Answer these questions from the passage about daily sketching.
(a) When does the writer say they were happiest in their creative practice?
(b) For how long each day, and during which month, does the therapist ask the writer to sketch?
(c) Where did the writer post sketch number three?

──────── Selected extract ────────

I was talking about some of this with my therapist in our last session, and she asked me if I had a sense of when I was happiest in my creative practice. I didn’t have to think about it for too long. I told her without a doubt it was when I was drawing all the time. I used to draw constantly, starting when I was very little. In fact, I still have some of my first masterpieces that my mom saved. By the time I was in junior high and into high school, I was burning through sketchbooks doing my best at emulating my heroes, which at the time included artists like Chuck Jones, Disney’s Nine Old Men, Frank Frazetta, Boris Vallejo, and the Brothers Hildbrandt, among others. She pressed me a little and asked why I thought that was the happiest time. I told her I think it’s because that was the last time that I was really making just for me. As I got further into high school, I was still drawing and painting, but it was for class assignments more than for my own enjoyment. Then same was true for college. I was still enjoying making, especially in college when I was introduced to so many new materials and techniques, but all of that making served something other than “because I want to.” After college, any making I was doing was for a job (the vast majority of it, anyway). And like I said, I was still enjoying it, but the purpose had changed. She said that it sounded like the process was only part of it and that at least some of the joy came from exploring new materials and ways of making that were a bit unfamiliar, which I absolutely agree with. I got a few jobs on the back of insisting that I knew how to do one thing or another that I actually didn’t know how to do at the time but was confident that I could figure out and made it my business to learn it and learn it well.

After hearing all of this, my therapist gave me a homework assignment. She invited me to spend at least 15-30 minutes sketching every day for the month of May. No rules around subject matter or what kind of pencils or pens I use. “That’s not the point,” she said. “I just want you to sketch non-stop for 15-30 minutes every day.” Today is May 5th, which means I’ve only got a handful of sketches done, and I’ve got to tell you, they aren’t very good — certainly nowhere near what I used to be capable of. But that’s not the point either, and thinking they’d be anywhere near my best work after years away is its own kind of trap. In fact, I posted sketch number three on Substack over the weekend alongside one of my costume renderings from college and one of the people who follows me commented with a very sage piece of advice. She wrote, “You’ll get those muscles dancing again. Be kind and compare your work to a week ago instead of when they were fittest.”

──────── The data ────────

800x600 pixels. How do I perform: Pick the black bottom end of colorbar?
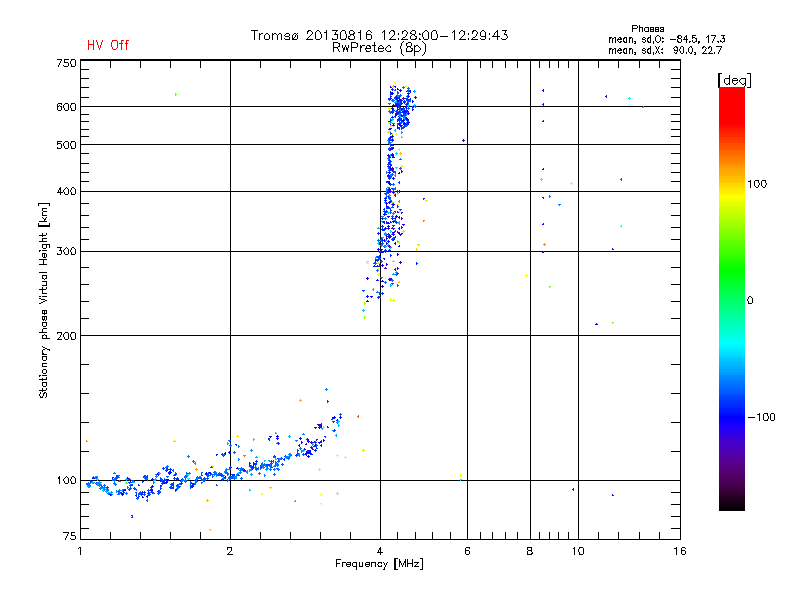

────────

▶ Task answer
(a) When they were drawing all the time.
(b) At least 15–30 minutes every day during May.
(c) On Substack.